Il se dit en lui-même :

Pourquoi Jalen marche-t-il avec un sac à dos par cette chaleur ? Peut-être qu’il va chez un ami.

Puis la même chose se produit le lendemain : sac à dos, basket-ball, chaleur.

Et le jour d’après.

Et même les jours où il pleut.

Cela devient une plaisanterie récurrente dans la famille Drazner :

Devine qui j'ai vu marcher aujourd'hui ?

Un jour, Drazner demande à Brunson ce qu’il fait et où il va, et Brunson lui répond : Je vais à la salle de sport à pied, je m’entraîne, puis je rentre chez moi à pied.

Des années plus tard, Drazner vérifie la distance : trois miles à l’aller, trois miles au retour, avec un entraînement entre les deux.

« C’est une mentalité », dit Drazner. « Et il l’a toujours eue. »

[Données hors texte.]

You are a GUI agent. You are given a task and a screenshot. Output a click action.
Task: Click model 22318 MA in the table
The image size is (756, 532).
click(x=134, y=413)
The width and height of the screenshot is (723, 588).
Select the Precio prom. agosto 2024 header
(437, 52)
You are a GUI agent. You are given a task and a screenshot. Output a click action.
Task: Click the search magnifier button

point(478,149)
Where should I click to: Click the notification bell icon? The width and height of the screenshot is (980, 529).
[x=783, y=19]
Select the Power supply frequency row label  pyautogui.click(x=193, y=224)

C’est l’été de la première année. Brunson joue dans la ligue d’été du lycée Stevenson, avec trois ou quatre matchs par jour, qui durent généralement jusqu’à 21 ou 22 heures.

Après le dernier match, Brunson et son meilleur ami, Connor Cashaw, rangent leurs affaires et montent dans la voiture. Ils n’ont pas besoin de dire quoi que ce soit. Il est simplement entendu ce qu’ils vont faire.

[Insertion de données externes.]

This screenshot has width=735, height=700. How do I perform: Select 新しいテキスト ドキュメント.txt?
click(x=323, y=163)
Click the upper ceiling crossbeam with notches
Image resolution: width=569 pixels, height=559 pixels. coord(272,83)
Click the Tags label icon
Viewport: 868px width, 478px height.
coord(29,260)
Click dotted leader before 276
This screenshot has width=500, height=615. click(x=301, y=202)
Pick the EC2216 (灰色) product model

Brunson dit à Cashaw qu'ils ont trois seaux — les études, s'entraîner pour s'améliorer et être sociable — mais réalistement, dit-il, ils ne peuvent en choisir que deux. Pour Brunson, le choix ne ressemble pas vraiment à un choix : les études et l'entraînement. Cela fait simplement partie de lui.

Vingt minutes plus tard, ils sont dans le gymnase du Berto Center, le centre d’entraînement des Chicago Bulls. C’est l’un des avantages d’avoir un père dans l’équipe d’entraîneurs : pouvoir utiliser les installations de l’équipe.

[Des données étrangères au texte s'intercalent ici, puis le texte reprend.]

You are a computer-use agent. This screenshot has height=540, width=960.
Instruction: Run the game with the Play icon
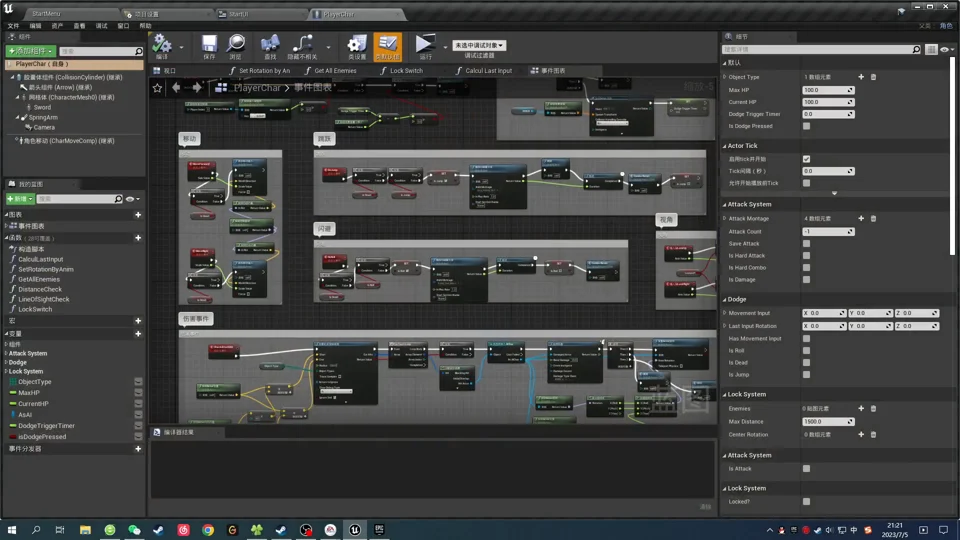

Il est clair, lors de ces séances d’entraînement tardives, que Brunson pense différemment des autres enfants de son âge :

Comment puis-je m'améliorer ? Comment puis-je franchir la prochaine étape ? Comment puis-je me préparer pour quand je serai en équipe universitaire ?

« C’était cet état d’esprit », dit Cashaw. « Un pas à la fois, un tir à la fois. »

C'est sa dernière année de lycée. Brunson est une recrue cinq étoiles.

Kansas, Villanova, Illinois — ils le veulent tous.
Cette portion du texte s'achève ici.